• What needs to be done: I would like you to return all of the records exactly as they stand.

── Data extracts

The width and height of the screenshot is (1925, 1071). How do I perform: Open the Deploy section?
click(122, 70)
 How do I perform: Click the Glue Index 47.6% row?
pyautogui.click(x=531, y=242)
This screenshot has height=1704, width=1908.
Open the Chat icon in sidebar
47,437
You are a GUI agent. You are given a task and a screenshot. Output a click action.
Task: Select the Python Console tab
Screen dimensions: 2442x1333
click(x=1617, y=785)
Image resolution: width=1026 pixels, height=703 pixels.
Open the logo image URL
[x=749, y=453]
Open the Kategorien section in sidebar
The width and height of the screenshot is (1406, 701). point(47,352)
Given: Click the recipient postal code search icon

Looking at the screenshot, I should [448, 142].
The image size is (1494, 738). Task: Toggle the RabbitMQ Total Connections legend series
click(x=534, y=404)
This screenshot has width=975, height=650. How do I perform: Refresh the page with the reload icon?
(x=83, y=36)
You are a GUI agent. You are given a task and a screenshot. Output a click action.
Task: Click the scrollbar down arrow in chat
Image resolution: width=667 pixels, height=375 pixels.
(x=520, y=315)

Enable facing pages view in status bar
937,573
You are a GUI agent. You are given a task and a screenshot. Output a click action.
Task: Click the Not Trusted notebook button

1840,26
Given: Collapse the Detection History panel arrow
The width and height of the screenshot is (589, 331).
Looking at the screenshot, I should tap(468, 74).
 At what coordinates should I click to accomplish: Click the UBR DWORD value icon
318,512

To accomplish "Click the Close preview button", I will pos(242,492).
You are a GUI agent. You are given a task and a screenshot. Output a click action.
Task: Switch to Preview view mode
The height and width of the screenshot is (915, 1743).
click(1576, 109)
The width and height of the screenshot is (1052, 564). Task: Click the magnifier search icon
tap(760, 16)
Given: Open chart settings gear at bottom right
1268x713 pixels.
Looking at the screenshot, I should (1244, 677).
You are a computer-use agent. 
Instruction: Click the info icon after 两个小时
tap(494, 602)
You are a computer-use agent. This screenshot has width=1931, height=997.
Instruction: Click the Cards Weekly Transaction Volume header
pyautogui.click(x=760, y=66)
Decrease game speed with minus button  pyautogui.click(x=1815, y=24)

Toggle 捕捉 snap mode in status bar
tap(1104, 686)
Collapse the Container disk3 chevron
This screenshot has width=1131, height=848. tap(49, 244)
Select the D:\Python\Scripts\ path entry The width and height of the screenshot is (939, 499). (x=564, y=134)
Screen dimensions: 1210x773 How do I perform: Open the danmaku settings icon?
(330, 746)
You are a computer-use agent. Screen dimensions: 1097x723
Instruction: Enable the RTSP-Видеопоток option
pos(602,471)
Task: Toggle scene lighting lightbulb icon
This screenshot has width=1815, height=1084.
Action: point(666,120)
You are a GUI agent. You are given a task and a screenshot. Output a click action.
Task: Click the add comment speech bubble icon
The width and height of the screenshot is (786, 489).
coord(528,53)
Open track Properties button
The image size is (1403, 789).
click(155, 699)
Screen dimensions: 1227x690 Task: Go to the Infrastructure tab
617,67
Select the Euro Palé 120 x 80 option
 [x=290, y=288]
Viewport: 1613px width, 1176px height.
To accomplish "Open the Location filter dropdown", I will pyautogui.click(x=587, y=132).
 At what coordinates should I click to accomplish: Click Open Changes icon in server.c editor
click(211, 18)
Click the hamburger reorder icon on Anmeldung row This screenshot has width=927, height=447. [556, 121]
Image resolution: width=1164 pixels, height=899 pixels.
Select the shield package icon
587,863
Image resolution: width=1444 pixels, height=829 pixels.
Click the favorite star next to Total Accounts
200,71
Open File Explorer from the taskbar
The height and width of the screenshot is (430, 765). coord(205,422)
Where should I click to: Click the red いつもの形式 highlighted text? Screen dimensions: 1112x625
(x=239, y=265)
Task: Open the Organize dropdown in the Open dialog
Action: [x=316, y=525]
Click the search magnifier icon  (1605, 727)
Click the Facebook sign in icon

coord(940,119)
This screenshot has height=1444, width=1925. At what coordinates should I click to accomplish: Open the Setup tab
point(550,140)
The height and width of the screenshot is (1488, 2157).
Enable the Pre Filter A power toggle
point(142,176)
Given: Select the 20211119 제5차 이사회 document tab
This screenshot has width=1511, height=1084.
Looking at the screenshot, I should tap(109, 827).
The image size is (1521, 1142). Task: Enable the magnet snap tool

────

• Written answer:
The width and height of the screenshot is (1925, 1071). How do I perform: Open the Deploy section?
click(122, 70)
 How do I perform: Click the Glue Index 47.6% row?
pyautogui.click(x=531, y=242)
This screenshot has height=1704, width=1908.
Open the Chat icon in sidebar
47,437
You are a GUI agent. You are given a task and a screenshot. Output a click action.
Task: Select the Python Console tab
Screen dimensions: 2442x1333
click(x=1617, y=785)
Image resolution: width=1026 pixels, height=703 pixels.
Open the logo image URL
[x=749, y=453]
Open the Kategorien section in sidebar
The width and height of the screenshot is (1406, 701). point(47,352)
Given: Click the recipient postal code search icon

Looking at the screenshot, I should [448, 142].
The image size is (1494, 738). Task: Toggle the RabbitMQ Total Connections legend series
click(x=534, y=404)
This screenshot has width=975, height=650. How do I perform: Refresh the page with the reload icon?
(x=83, y=36)
You are a GUI agent. You are given a task and a screenshot. Output a click action.
Task: Click the scrollbar down arrow in chat
Image resolution: width=667 pixels, height=375 pixels.
(x=520, y=315)

Enable facing pages view in status bar
937,573
You are a GUI agent. You are given a task and a screenshot. Output a click action.
Task: Click the Not Trusted notebook button

1840,26
Given: Collapse the Detection History panel arrow
The width and height of the screenshot is (589, 331).
Looking at the screenshot, I should tap(468, 74).
 At what coordinates should I click to accomplish: Click the UBR DWORD value icon
318,512

To accomplish "Click the Close preview button", I will pos(242,492).
You are a GUI agent. You are given a task and a screenshot. Output a click action.
Task: Switch to Preview view mode
The height and width of the screenshot is (915, 1743).
click(1576, 109)
The width and height of the screenshot is (1052, 564). Task: Click the magnifier search icon
tap(760, 16)
Given: Open chart settings gear at bottom right
1268x713 pixels.
Looking at the screenshot, I should (1244, 677).
You are a computer-use agent. 
Instruction: Click the info icon after 两个小时
tap(494, 602)
You are a computer-use agent. This screenshot has width=1931, height=997.
Instruction: Click the Cards Weekly Transaction Volume header
pyautogui.click(x=760, y=66)
Decrease game speed with minus button  pyautogui.click(x=1815, y=24)

Toggle 捕捉 snap mode in status bar
tap(1104, 686)
Collapse the Container disk3 chevron
This screenshot has width=1131, height=848. tap(49, 244)
Select the D:\Python\Scripts\ path entry The width and height of the screenshot is (939, 499). (x=564, y=134)
Screen dimensions: 1210x773 How do I perform: Open the danmaku settings icon?
(330, 746)
You are a computer-use agent. Screen dimensions: 1097x723
Instruction: Enable the RTSP-Видеопоток option
pos(602,471)
Task: Toggle scene lighting lightbulb icon
This screenshot has width=1815, height=1084.
Action: point(666,120)
You are a GUI agent. You are given a task and a screenshot. Output a click action.
Task: Click the add comment speech bubble icon
The width and height of the screenshot is (786, 489).
coord(528,53)
Open track Properties button
The image size is (1403, 789).
click(155, 699)
Screen dimensions: 1227x690 Task: Go to the Infrastructure tab
617,67
Select the Euro Palé 120 x 80 option
 [x=290, y=288]
Viewport: 1613px width, 1176px height.
To accomplish "Open the Location filter dropdown", I will pyautogui.click(x=587, y=132).
 At what coordinates should I click to accomplish: Click Open Changes icon in server.c editor
click(211, 18)
Click the hamburger reorder icon on Anmeldung row This screenshot has width=927, height=447. [556, 121]
Image resolution: width=1164 pixels, height=899 pixels.
Select the shield package icon
587,863
Image resolution: width=1444 pixels, height=829 pixels.
Click the favorite star next to Total Accounts
200,71
Open File Explorer from the taskbar
The height and width of the screenshot is (430, 765). coord(205,422)
Where should I click to: Click the red いつもの形式 highlighted text? Screen dimensions: 1112x625
(x=239, y=265)
Task: Open the Organize dropdown in the Open dialog
Action: [x=316, y=525]
Click the search magnifier icon  (1605, 727)
Click the Facebook sign in icon

coord(940,119)
This screenshot has height=1444, width=1925. At what coordinates should I click to accomplish: Open the Setup tab
point(550,140)
The height and width of the screenshot is (1488, 2157).
Enable the Pre Filter A power toggle
point(142,176)
Given: Select the 20211119 제5차 이사회 document tab
This screenshot has width=1511, height=1084.
Looking at the screenshot, I should tap(109, 827).
The image size is (1521, 1142). Task: Enable the magnet snap tool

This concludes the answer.